Throughout 2008 the Library's displays will reflect on the BFI's contribution to film and TV culture over the last 75 years. Having started with Preservation, we now shift our attention to Education. Starting with a display of the BFI's published output from this millennium, well over 100 titles, we conclude in August with a selective display of the publications of the BFI's Education Department and the work of its staff, such as Stanley Reed, Paddy Whannel, Cary Bazalgette.

The library staff would also like to take this opportunity to thank the great number of students, researchers, and authors that have benefited from our endeavours and added to our collections. We are especially grateful to those who have been kind enough to acknowledge our labours. Here are some of your comments.

Study

The Pure Hell of St. Trinian's (1960)

"My students really enjoyed their visit to the library on Thursday. They found the experience immensely useful and appreciated the opportunity to visit BFI. I would like to thank you for all your help. I really appreciated the way you looked after us and made research easy and enjoyable for the students."

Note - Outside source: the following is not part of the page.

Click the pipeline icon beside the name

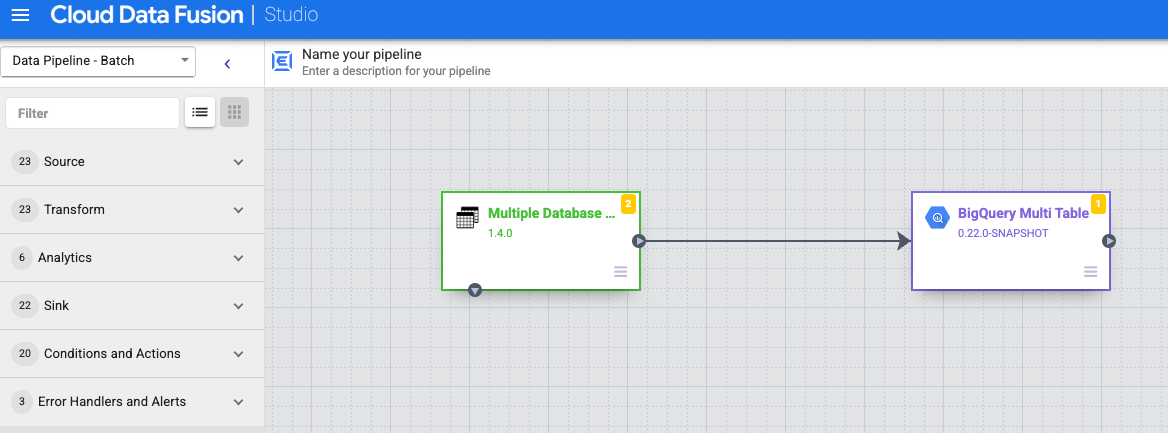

Katie Tin, Bishop Ramsey School, NW London

"Please pass on our thanksto eveyone whohelped out today.The students loved it. (It only took 2 hours to get back to the IOW !) Hope to see you soon with some more students."

Jamieson Britton, Carisbrooke High School, Isle of Wight

"Just a quickie to say thank you very much for today. The students found it really useful and helpful and will doubtless raise their game."

Sophie McElroy, Stoke Newington Media and Arts School

Research

Soul Nation (2003)

"The library contained strong contemporary source material(a microfiche on the film, two pressbooks, contemporary newspaper and trade press reports) but then totally surprised me with the existence of this book."

Dr. Keith M. Johnston, April 2008, referring to Saraband for Dead Lovers: the film and its production at Ealing Studios

"I would like to thank the staff at the British Film Institute's library for their resourcefulness and interminable patience."

Kelly Robinson, British International Pictures and the influence of German cinematographers (1927-1936), PhD thesis

"As a repository for material of this kind, the special collection of the bfi Library with its extensive and well-catalogued holdings, inevitably provided vital material for all three of my books on the British cinema. Also incredibly useful were the microfiche collections of press clippings on films and personalities, which have been gathered together over many decades. No where else that I am aware of has such invaluable information been pulled together in this way."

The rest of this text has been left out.